Anweisungen |
• A. In welchem Browser funktioniert der gezeigte Link laut dem Forenausschnitt zur Startseite, und ab welcher Version wird er dort geblockt?
• B. Setze den Forenausschnitt zur Startseite nach seiner letzten Zeile fort.

═════ Vorliegender Text

Ich weiß, der Thread ist vier Jahre alt - aber meckert nicht wenn schon mal jemand die Forensuche benutzt...

Durch den oben geposteten Link geht ein Fenster auf wo man die Seite alos Favorit speichern kann.

Allerdings ist die Frage ja völlig anders gestellt (und das ist auch meine Frage) "Wie setzt man eine Seite per Link als Startseite?".

MfG

lenny


----------



## franz007 (24. Juli 2006)

Ich würde sagen: "Lass die Finger davon" wenn jemand sie erdreistet meine Startseite auch nur versucht zu ändern werde ich ihn sicher nicht noch einmal mit einem Besuch beehren.

<a href="#" onClick="this.style.behavior='url(#default#homepage)';this.setHomePage('http://www.google.com')">als 
  Startseite festlegen</a>

Funktioniert nur im IE und dort wird es ab SP2 geblockt (oben die Leiste) aber sonst funktioniert es gut.


----------



## Kipperlenny (24. Juli 2006)

na ja, ich "erdreiste" mich ja nicht die Startseite zu ändern sondern gebe dem User die Möglichkeit sie durch den Klick auf den Link selber zu ändern...


----------



## franz007 (25. Juli 2006)

══════════
═════ Ausgelesene Angaben

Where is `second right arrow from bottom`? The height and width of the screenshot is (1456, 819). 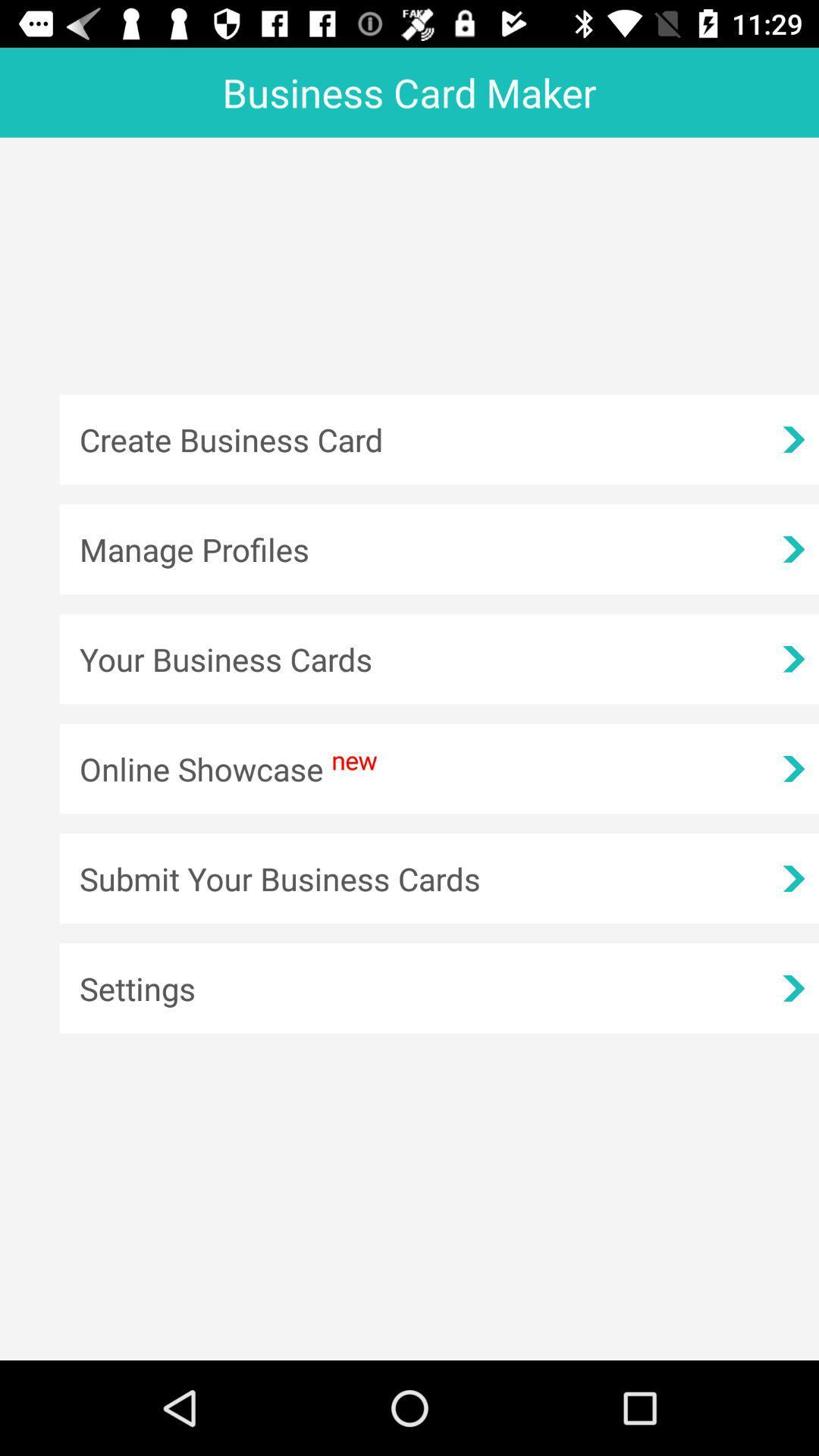 second right arrow from bottom is located at coordinates (792, 878).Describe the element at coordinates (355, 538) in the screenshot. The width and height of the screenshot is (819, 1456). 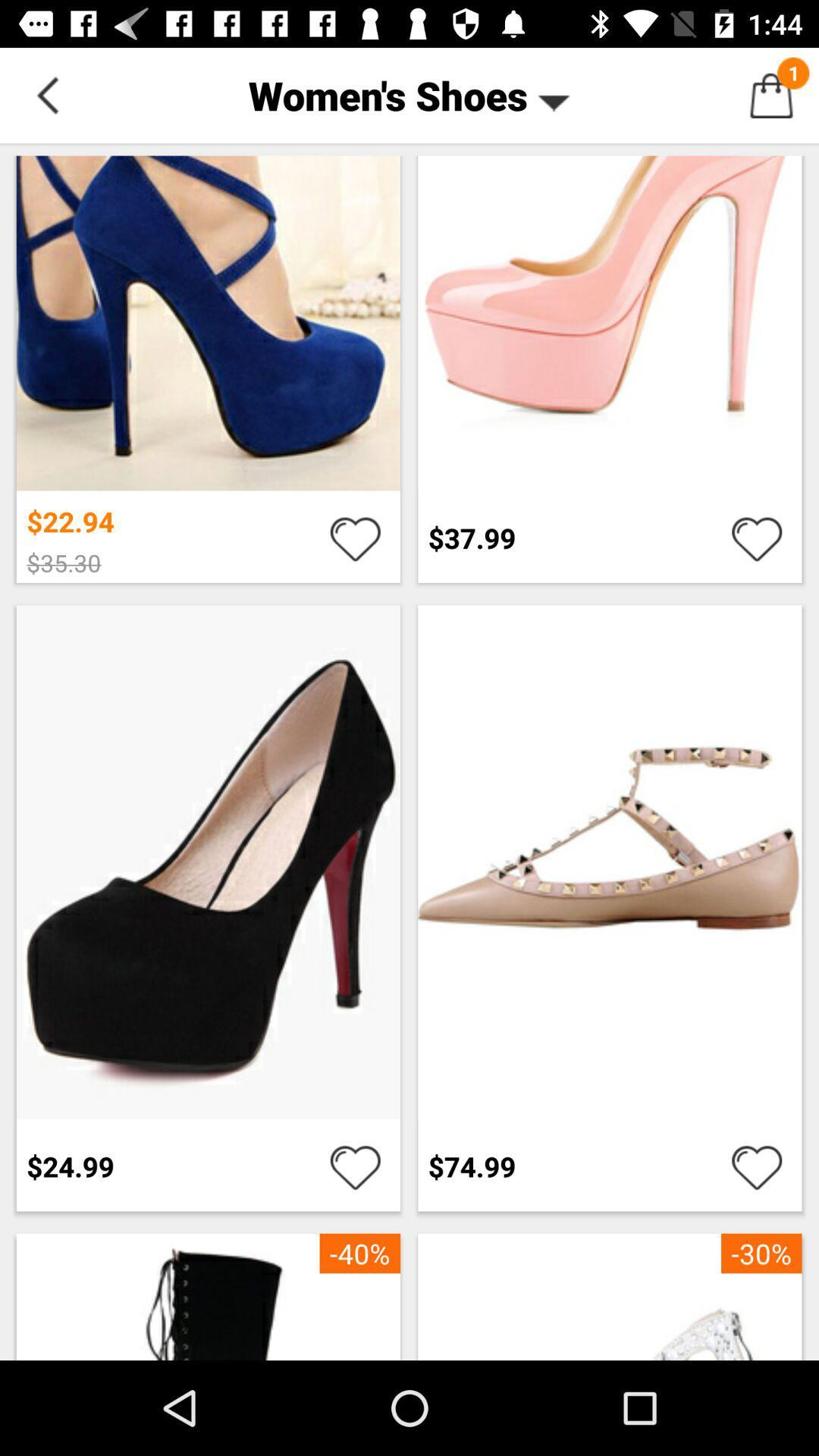
I see `like` at that location.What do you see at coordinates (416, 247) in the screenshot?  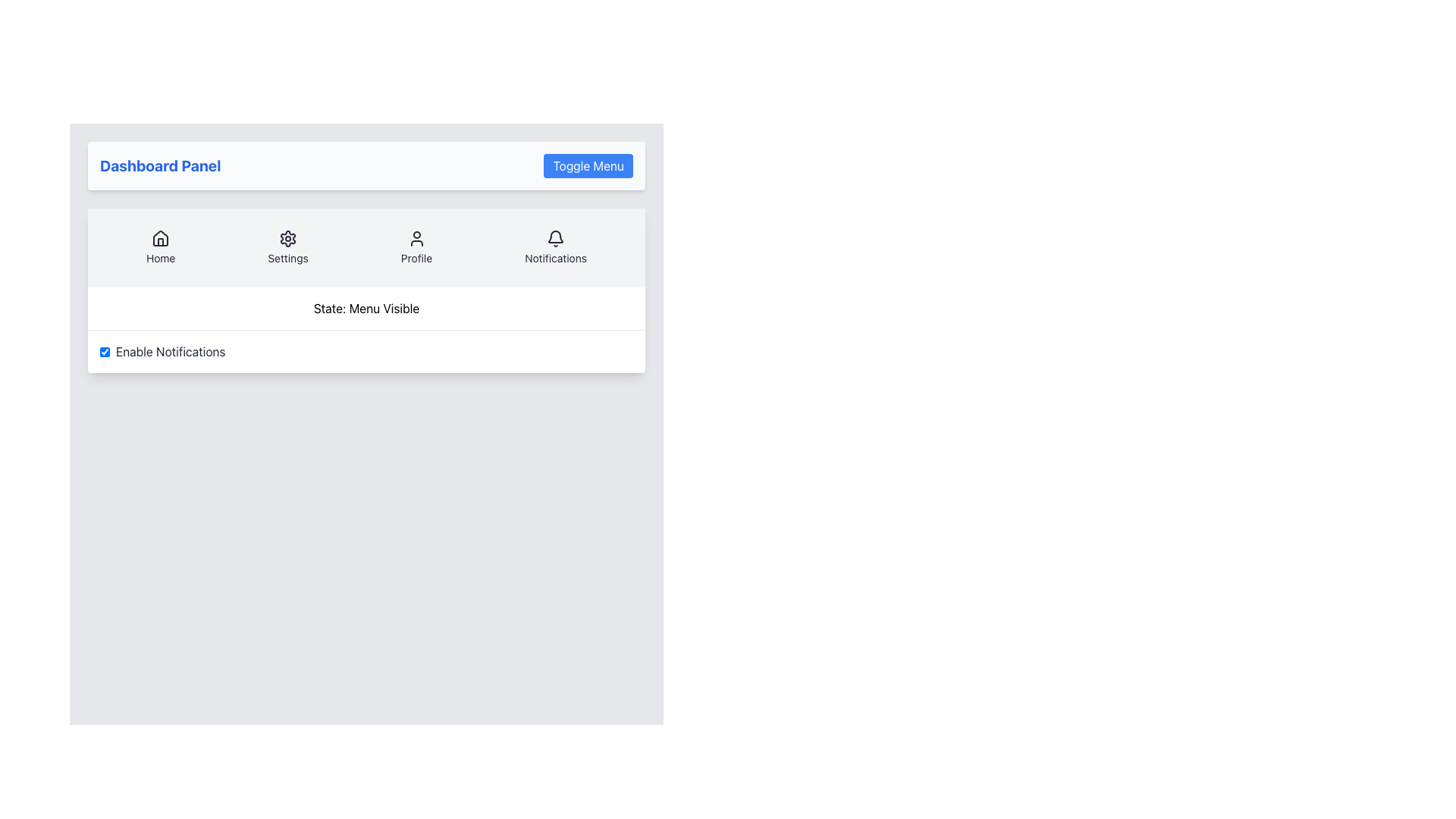 I see `the navigational link with an icon and label located as the third item in the horizontal navigation menu` at bounding box center [416, 247].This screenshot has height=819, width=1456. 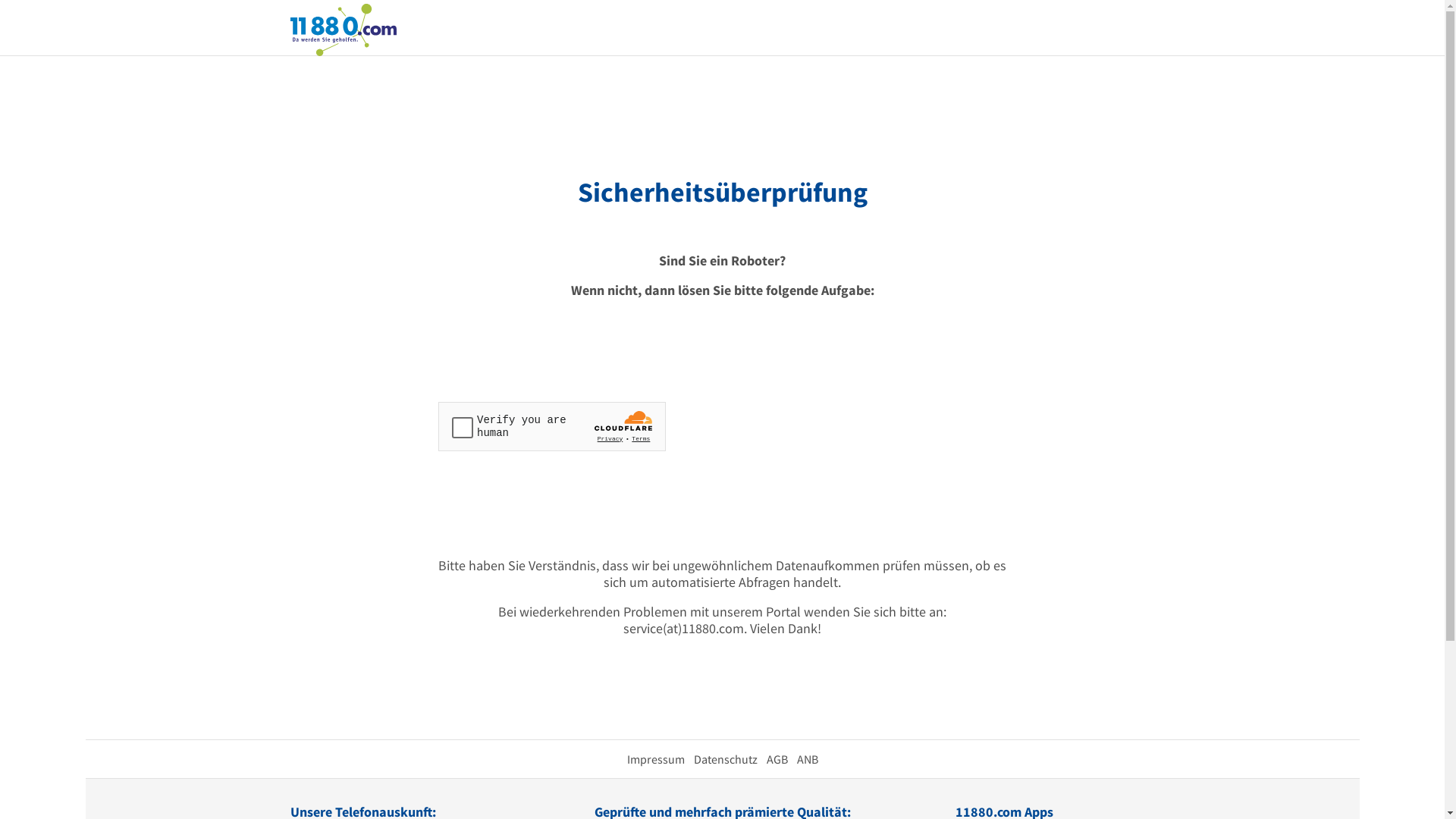 I want to click on '11880.com', so click(x=341, y=28).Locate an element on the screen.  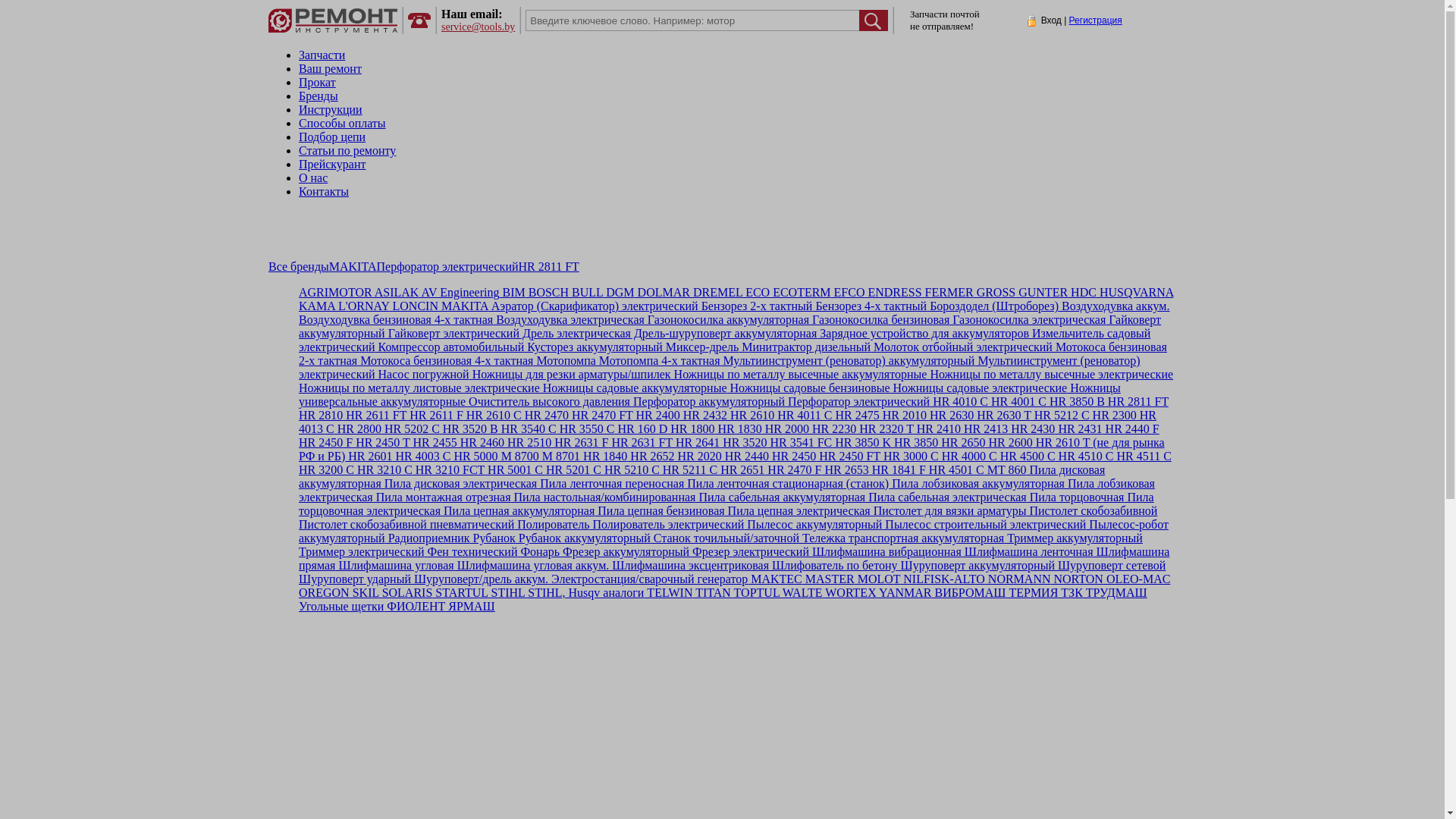
'MOLOT' is located at coordinates (877, 579).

══════════

Antworten je Aufgabe |
• A. Er funktioniert nur im IE und wird dort ab SP2 geblockt.

• B.
Dann ist immer noch das Problem dass (zumindest meine Lösung) nur im IE läuft und dadurch nicht gerade hilfreich für deine User sein wird.


----------



## Kipperlenny (25. Juli 2006)

Jop, mal sehen ob noch andere Vorschläge kommen - weil jedem User erst ne liste zu schreiben wie man denn bitteschön eine Seite als Startseite festlegt will ich ja nun auch nicht.

Übrigens glaube ich, dass es sogar eine Tastenkombi gibt um eine Seite als Startseite festzulegen...


----------



## Markus Kolletzky (25. Juli 2006)

Hallo,

Was hast Du gegen den Vorschlag von franzspam? Das ist nun mal die einzige Möglichkeit,
IE-Usern zu ermöglichen, Deine Seite als Startseite festzulegen.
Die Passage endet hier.